ECLI:NL:CRVB:2019:1106
Centrale Raad van Beroep
- Hoger beroep
- Rechtspraak.nl
Afwijzing verzoek om herziening van een eerdere uitspraak inzake de Algemene Nabestaandenwet
In deze zaak heeft verzoekster, woonachtig in Marokko, een verzoek ingediend om herziening van een eerdere uitspraak van de Raad van 1 maart 2018, waarin haar verzet tegen een eerdere uitspraak ongegrond werd verklaard. Het verzoek om herziening werd behandeld op de zitting van 15 februari 2019, maar partijen zijn niet verschenen. De Centrale Raad van Beroep heeft in zijn overwegingen uiteengezet dat herziening op grond van artikel 8:119 van de Algemene wet bestuursrecht (Awb) alleen mogelijk is bij feiten en omstandigheden die vóór de uitspraak hebben plaatsgevonden, niet bekend waren bij de indiener en die, indien ze eerder bekend waren geweest, tot een andere uitspraak zouden hebben geleid.
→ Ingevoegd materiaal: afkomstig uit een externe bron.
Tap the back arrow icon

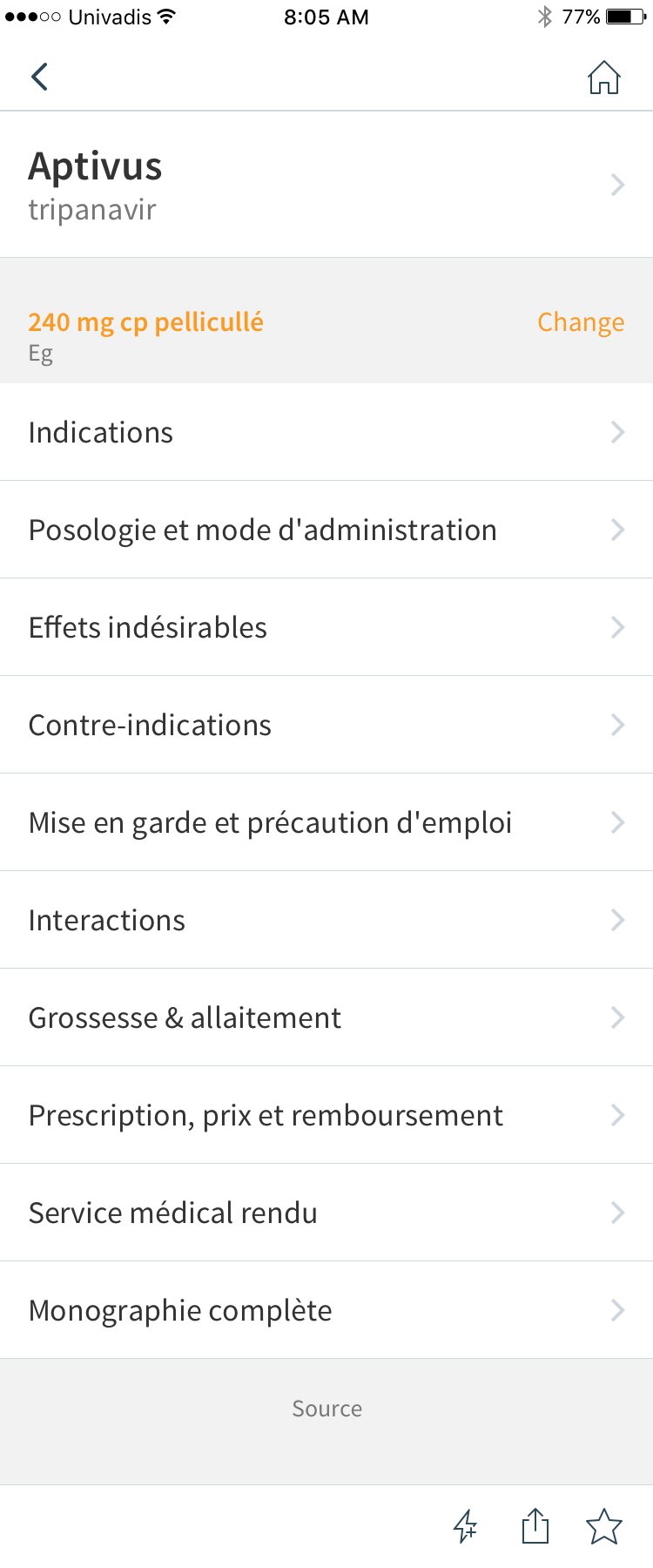[x=39, y=77]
De Raad heeft vastgesteld dat verzoekster geen nieuw feit of nieuwe omstandigheid heeft aangedragen die aanleiding zou geven tot herziening van de eerdere uitspraak. De Raad heeft ook benadrukt dat het rechtsmiddel van herziening niet bedoeld is voor een hernieuwde discussie over de zaak of de juistheid van de eerdere uitspraak. Daarom heeft de Centrale Raad van Beroep het verzoek om herziening afgewezen. De beslissing is openbaar uitgesproken op 29 maart 2019.